Mercado Brasileiro Prefere SUVs, Mas Hatches Mantêm Relevância para a Volkswagen
O presidente da Volkswagen abordou também a preferência do consumidor brasileiro por SUVs, que já representam 54% dos veículos emplacados, em comparação com os hatches, que somam 24,6%. A própria linha de produtos da Volkswagen reflete essa tendência, com seis opções de SUVs, incluindo o elétrico ID.4, contra duas opções de hatches.
Apesar da predominância dos SUVs, Possobom ressaltou que os hatches continuam sendo importantes para a marca. “O SUV, ele [o público brasileiro] realmente prefere mais, mas não quer dizer que o hatch não é importante”, afirmou. Ele observou que, embora o Tera tenha superado o Polo em vendas, a importância dos hatches no portfólio da empresa não deve ser subestimada.
A Volkswagen oferece atualmente no Brasil seis SUVs (Tera, Nivus, T-Cross, Taos, Tiguan e ID.4), dois hatches (Polo e Golf GTI), duas picapes (Saveiro e Amarok) e uma minivan (ID.Buzz). A estratégia da marca busca equilibrar a oferta de veículos que atendam às demandas atuais do mercado, como os SUVs, com a manutenção de opções tradicionais e relevantes, como os hatches.
Juros Baixos, Produção Nacional e Legislação Flexível Poderiam Impulsionar Mercado Automotivo
A projeção para o mercado de automóveis em 2025 indica um crescimento de 3%, com 2,55 milhões de veículos zero quilômetro emplacados. No entanto, essa expectativa foi revisada para baixo, de 5% para 3%, evidenciando a necessidade de fatores adicionais para um crescimento mais robusto.
Ciro Possobom apontou três elementos cruciais que poderiam impulsionar o mercado automotivo brasileiro: juros mais baixos, aumento da produção nacional e uma regulamentação mais flexível. A taxa de juros Selic, atualmente em 15%, tem previsão de queda para cerca de 12% até o final de 2026, mas a redução dos encargos financeiros é vista como um catalisador fundamental para o setor.
A expansão da capacidade produtiva no Brasil também foi destacada como um fator decisivo. “Se a gente produz na região, sei lá, 600 mil carros, por exemplo, se eu pudesse produzir 700 mil ou 800 mil carros, com certeza, o meu custo barataria. A indústria precisa se fortalecer, precisa de mais massa de produção. Isso ajudaria a ter o carro mais competitivo”, explicou.
Adicionalmente, Possobom criticou a legislação de emissões de poluentes no Brasil, considerando-a mais rigorosa que a de países como Europa e Estados Unidos. Ele argumenta que normas como o PL 8, que estabelece limites de emissão mais restritos e exige tecnologias de captura de vapores de combustível, aumentam os custos de produção e, consequentemente, o preço final dos veículos. A fase mais recente do Programa de Controle da Poluição do Ar por Veículos Automotores (PL 8) entrou em vigor em 2025, com implementação gradual até 2029.

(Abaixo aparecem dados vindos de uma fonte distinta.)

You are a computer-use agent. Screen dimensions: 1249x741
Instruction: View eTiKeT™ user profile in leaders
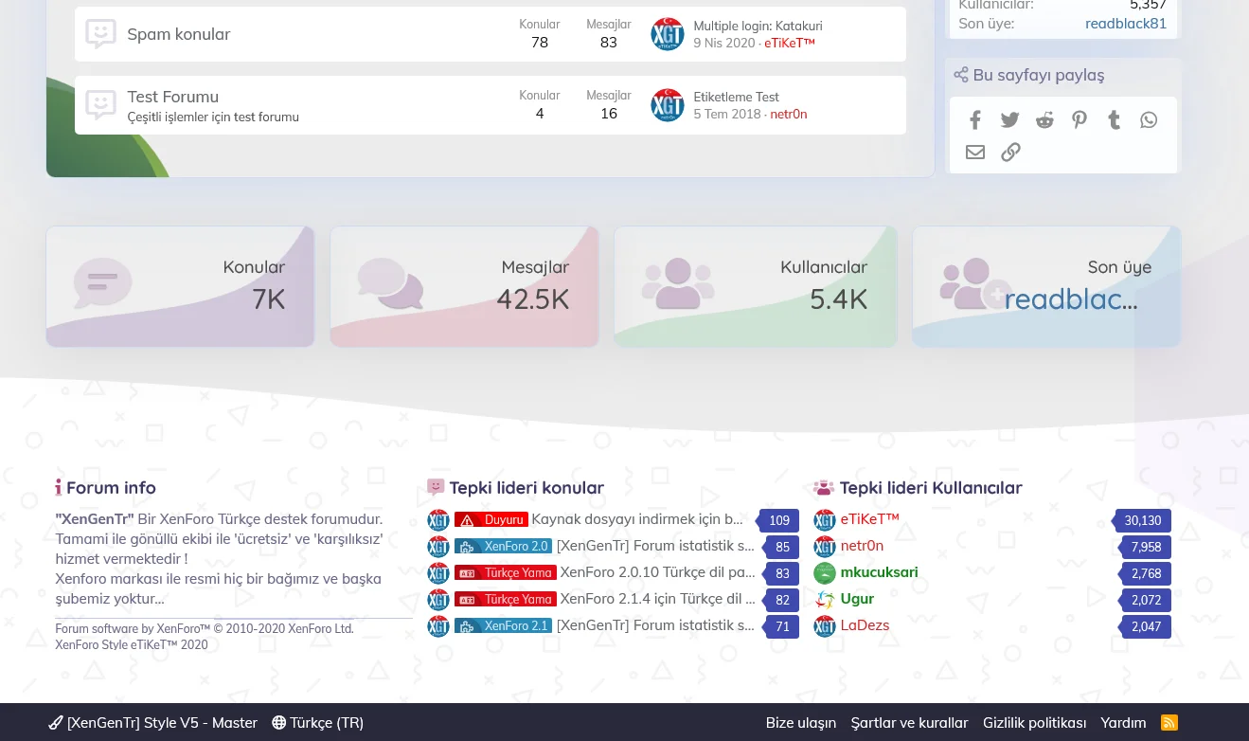click(869, 519)
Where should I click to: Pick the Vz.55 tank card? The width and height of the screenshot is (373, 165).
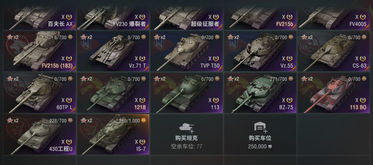point(260,51)
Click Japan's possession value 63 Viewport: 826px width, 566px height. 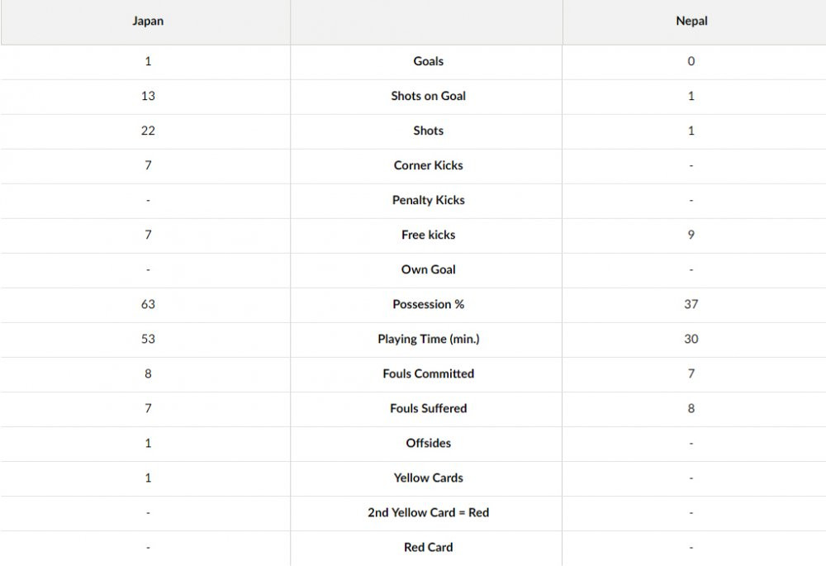coord(148,304)
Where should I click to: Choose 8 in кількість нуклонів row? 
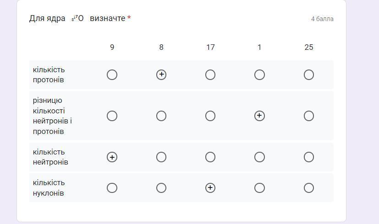coord(161,188)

Volkswagen Avalia Retorno ao Salão do Automóvel com Eventos Mais Dinâmicos
A Volkswagen optou por não participar do recente Salão do Automóvel de São Paulo, que retornou após sete anos. A decisão foi justificada pela necessidade de eventos mais fortes e inovadores, com a presença de todas as grandes marcas. Possobom expressou o desejo de que o evento se fortaleça para uma possível participação em 2027.

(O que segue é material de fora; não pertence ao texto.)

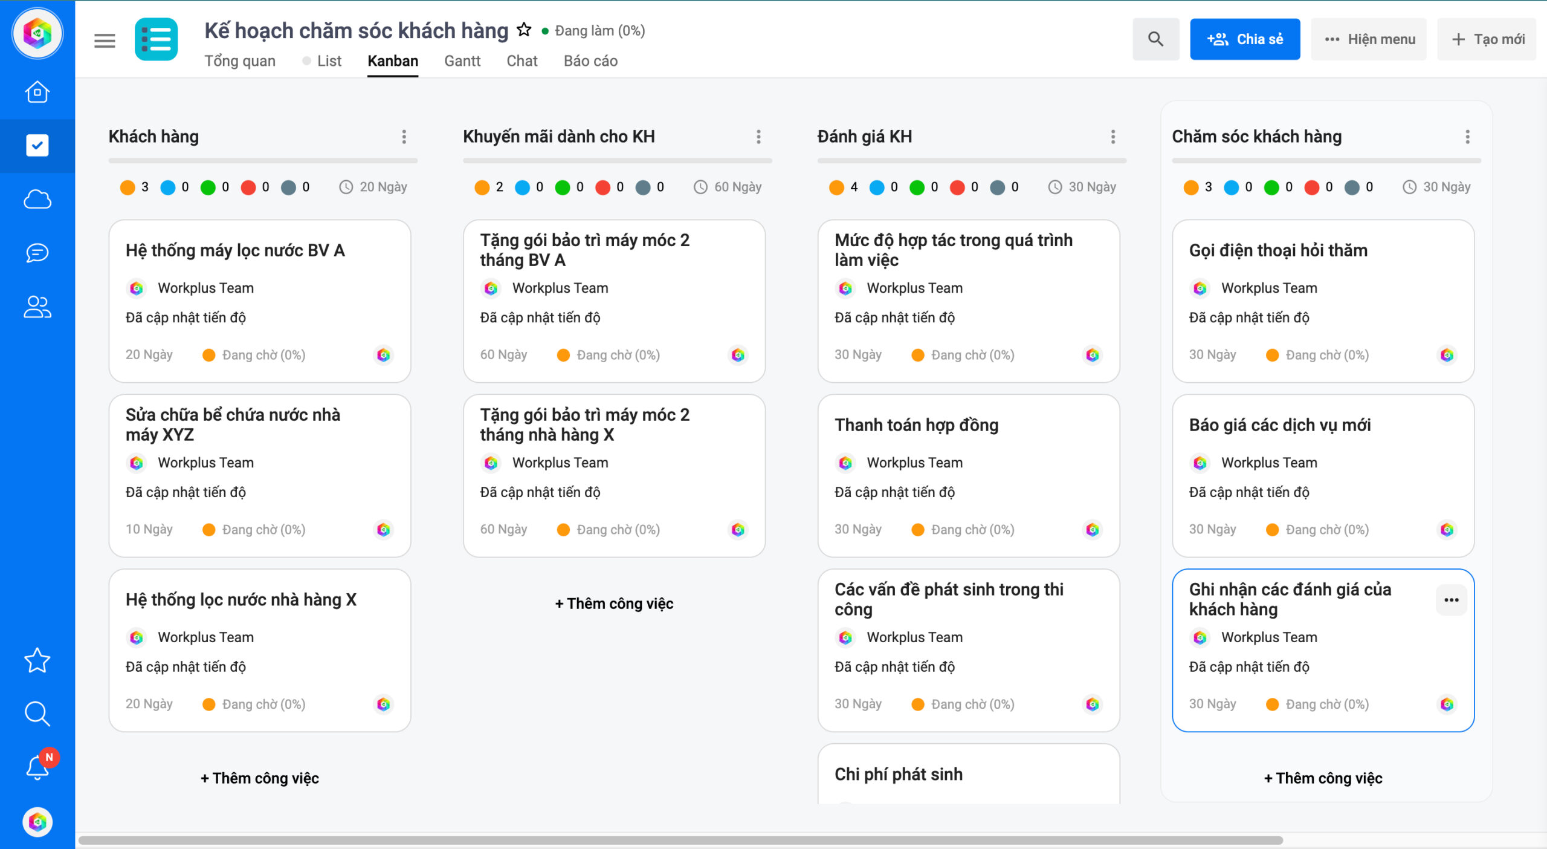
Task: Switch to the Báo cáo tab
Action: 590,60
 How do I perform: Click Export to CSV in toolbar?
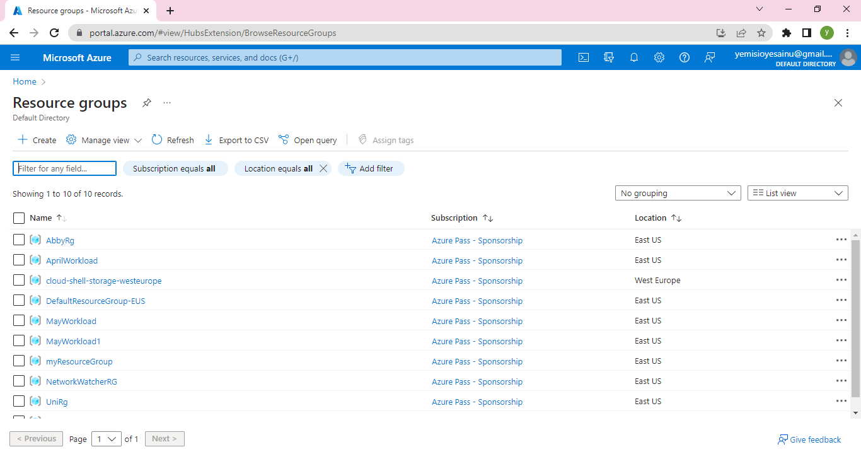(236, 140)
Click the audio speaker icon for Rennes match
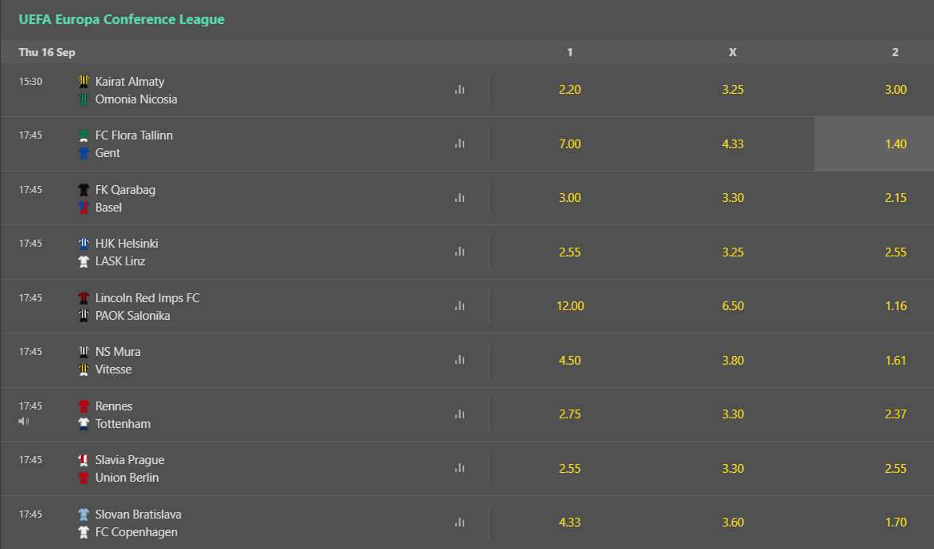Screen dimensions: 934x549 [x=23, y=421]
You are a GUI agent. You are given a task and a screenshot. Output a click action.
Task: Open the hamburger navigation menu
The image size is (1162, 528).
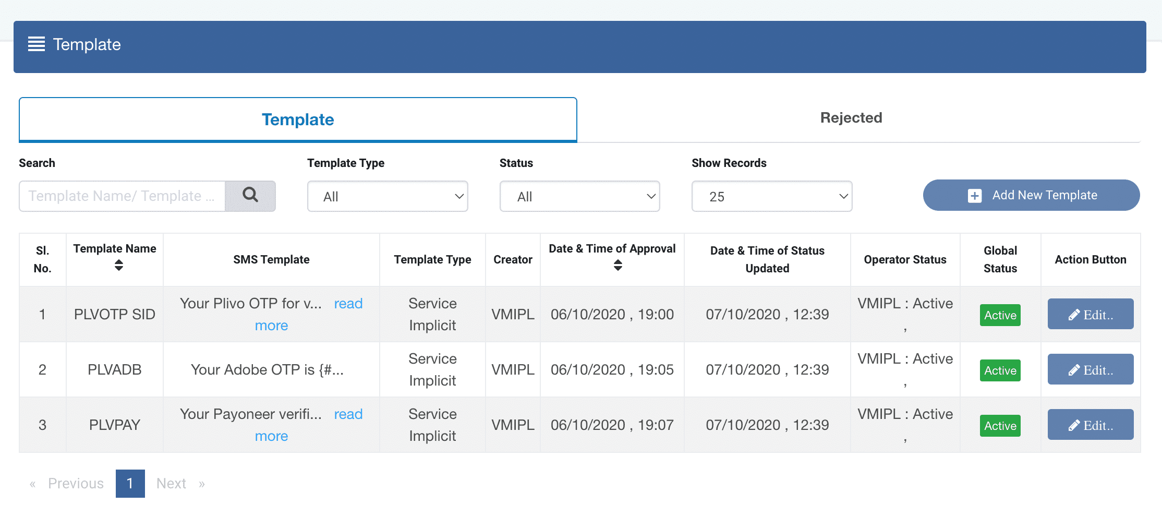click(x=36, y=44)
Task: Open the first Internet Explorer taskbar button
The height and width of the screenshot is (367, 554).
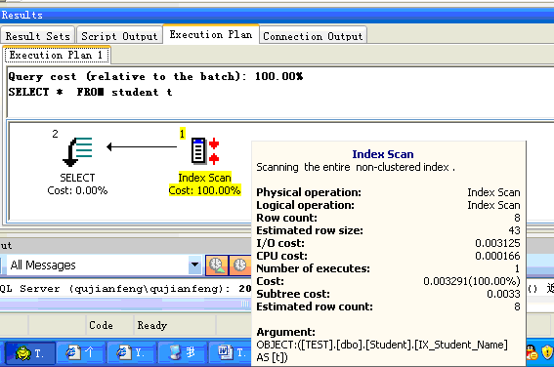Action: pos(80,353)
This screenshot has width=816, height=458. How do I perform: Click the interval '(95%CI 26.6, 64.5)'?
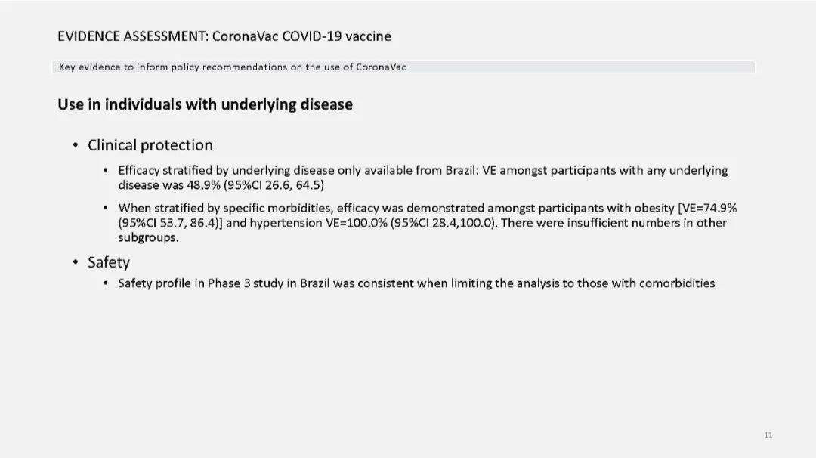(x=274, y=185)
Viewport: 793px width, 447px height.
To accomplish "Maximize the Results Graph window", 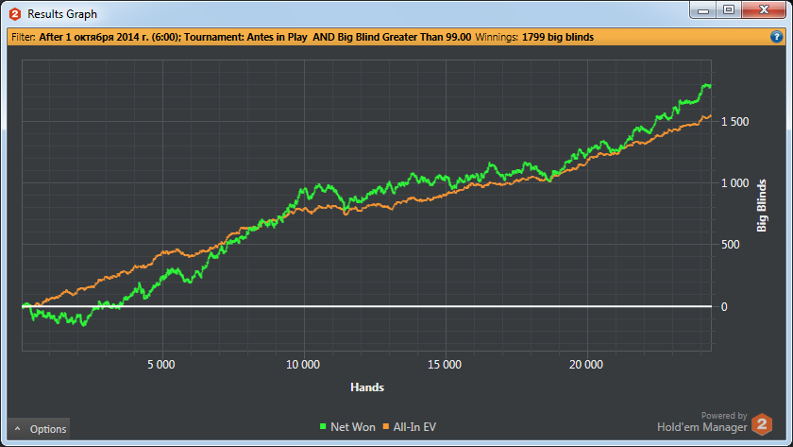I will pyautogui.click(x=729, y=10).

O executivo também criticou o formato tradicional de salões fechados, sugerindo modelos mais abertos e dinâmicos, inspirados em eventos europeus. “Acho que ficar naquele modelo do salão de galpão fechado, com cada um num canto, talvez não seja o que o público queira”, avaliou. A Volkswagen tem investido em outras ativações de marketing para se conectar com o público e promover seus lançamentos, buscando formatos que gerem maior engajamento e impacto.